# Marlin/Glenfield 30A 30-30



## RugerNut (Oct 12, 2011)

Mine was made in 1981.It has a gold trigger.Anyone else have one like this? I don't see too many like it.


----------



## EAGLE EYE 444 (Oct 12, 2011)

Ruger,
I have two of these same guns that were both manufactured in 1981 and neither of them have a gold trigger.  I think that somewhere along the way, yours has been modified to include the gold trigger.

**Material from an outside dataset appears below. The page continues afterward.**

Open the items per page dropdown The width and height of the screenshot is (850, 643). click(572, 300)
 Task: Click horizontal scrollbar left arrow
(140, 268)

I have several Marlins of various calibers and I love them all.  I really love these two Model 30A, 30-30's because they are lightweight and easy to handle and shoot.  I bought both of these new at the same time for $150 each and that was back in 1982 when I bought them.  I have one set up for the 150 grain loads and the other is set up for the 180 grain loads.  I have killed probably close to 50-75 deer with just these two rifles.  Most people don't believe that these 30-30's will kill deer at 300 yards but I have done that many times while hunting on a powerline on our property.


----------



## RugerNut (Oct 12, 2011)

Eagle Eye,the gold trigger came like that from the factory.My best friend,who was also my range buddy,comitted suicide 2 years ago.His father bought the rifle new for him in 1982, just like it is.Before he died he made out a will and left it to me.


----------



## tommy jacobs (Oct 13, 2011)

I have a 1950, and a 1951, neither one has a gold trigger, but both have the real long barrels ?


----------



## Jeff Phillips (Oct 13, 2011)

I gave my Glenfield to my daughter after I cut the stock down to fit her.

Mine does not have the gold trigger and is listed as a "Western Auto Glenfield". Made by Marlin and private labeled to Western Auto.

I traded for it in '84 and it is the best shooting 30-30 I have ever shot. Groups right at 1" at 100.


----------